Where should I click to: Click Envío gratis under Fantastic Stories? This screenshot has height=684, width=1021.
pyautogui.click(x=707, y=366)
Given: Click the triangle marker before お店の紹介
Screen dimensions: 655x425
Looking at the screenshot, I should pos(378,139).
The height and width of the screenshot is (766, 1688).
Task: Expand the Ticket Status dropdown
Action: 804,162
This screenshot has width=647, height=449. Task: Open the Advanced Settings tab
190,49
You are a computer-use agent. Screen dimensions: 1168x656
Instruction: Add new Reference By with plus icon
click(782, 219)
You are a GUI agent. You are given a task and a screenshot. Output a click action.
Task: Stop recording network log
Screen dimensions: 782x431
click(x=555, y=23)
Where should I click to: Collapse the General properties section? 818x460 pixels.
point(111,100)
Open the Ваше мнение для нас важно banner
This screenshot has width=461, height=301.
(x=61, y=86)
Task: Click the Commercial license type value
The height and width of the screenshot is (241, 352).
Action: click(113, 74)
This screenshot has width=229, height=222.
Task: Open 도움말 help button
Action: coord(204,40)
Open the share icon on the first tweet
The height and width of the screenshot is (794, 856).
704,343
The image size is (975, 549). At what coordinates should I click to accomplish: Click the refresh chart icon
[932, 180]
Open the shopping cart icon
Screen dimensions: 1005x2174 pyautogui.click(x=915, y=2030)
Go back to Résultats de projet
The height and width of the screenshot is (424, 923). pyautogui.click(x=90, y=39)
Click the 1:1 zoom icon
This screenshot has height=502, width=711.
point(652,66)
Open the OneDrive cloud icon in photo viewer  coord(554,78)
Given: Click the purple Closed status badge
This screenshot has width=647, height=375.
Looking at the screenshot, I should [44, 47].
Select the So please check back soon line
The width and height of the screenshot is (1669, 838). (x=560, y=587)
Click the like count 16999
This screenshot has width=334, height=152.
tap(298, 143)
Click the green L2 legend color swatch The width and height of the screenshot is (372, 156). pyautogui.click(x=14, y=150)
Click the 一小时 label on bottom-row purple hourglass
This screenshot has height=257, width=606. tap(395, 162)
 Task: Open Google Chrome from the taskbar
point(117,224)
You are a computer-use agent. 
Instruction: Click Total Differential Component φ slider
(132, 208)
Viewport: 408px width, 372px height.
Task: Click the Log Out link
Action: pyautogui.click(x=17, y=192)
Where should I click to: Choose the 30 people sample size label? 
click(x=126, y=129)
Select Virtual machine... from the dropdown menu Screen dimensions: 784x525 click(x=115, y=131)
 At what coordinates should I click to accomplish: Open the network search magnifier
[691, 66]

________________________________________

▶ Exercise
Could you show every line of the listing that holds the string "agent"?

▶ Answer box
You are a computer-use agent. Screen dimensions: 1168x656
You are a GUI agent. You are given a task and a screenshot. Output a click action.
You are a computer-use agent. 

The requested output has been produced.